Supposons que les surprises que réserve l'économie soient les seules choses qu'on ait à traiter. Comme je le disais tout à l'heure au sujet des recettes et des intérêts, on constaterait probablement sur une certaine période de temps que les écarts entre les prévisions budgétaires et les résultats obtenus s'annulent. En moyenne, on aurait vu juste, mais on serait toujours un peu à côté, à cause des surprises. Toutefois, si c'était le cas, on observerait autre chose. En période de récession, les recettes seraient inférieures aux prévisions, tandis que les dépenses seraient supérieures aux prévisions, surtout à cause des prestations d'assurance-emploi. En période de prospérité, le contraire se produit: les recettes seraient supérieures aux prévisions et les dépenses seraient inférieures. La corrélation entre les surprises au chapitre des recettes et les surprises au chapitre des dépenses serait négative. Si les unes dépassent les prévisions, les autres sont en-dessous, et vice-versa.

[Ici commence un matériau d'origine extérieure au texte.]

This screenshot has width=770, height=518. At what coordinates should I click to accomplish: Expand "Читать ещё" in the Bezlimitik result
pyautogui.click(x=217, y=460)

Supposons maintenant que les surprises que réserve l'économie ne sont pas les seuls éléments qui entrent en jeu. Supposons que le gouvernement vise des résultats financiers particuliers. Lorsque les entrées d'argent sont inférieures aux prévisions, il dépense moins, et lorsque les entrées d'argent sont supérieures, il dépense davantage. Dans ce cas, la corrélation entre les surprises au chapitre des recettes et les surprises au chapitre des dépenses serait positive. Lorsque les recettes dépassent les prévisions, vous avez plus de dépenses que prévu également, et lorsque vous avez des recettes inférieures, vos dépenses sont moindres que ce que vous aviez prévu.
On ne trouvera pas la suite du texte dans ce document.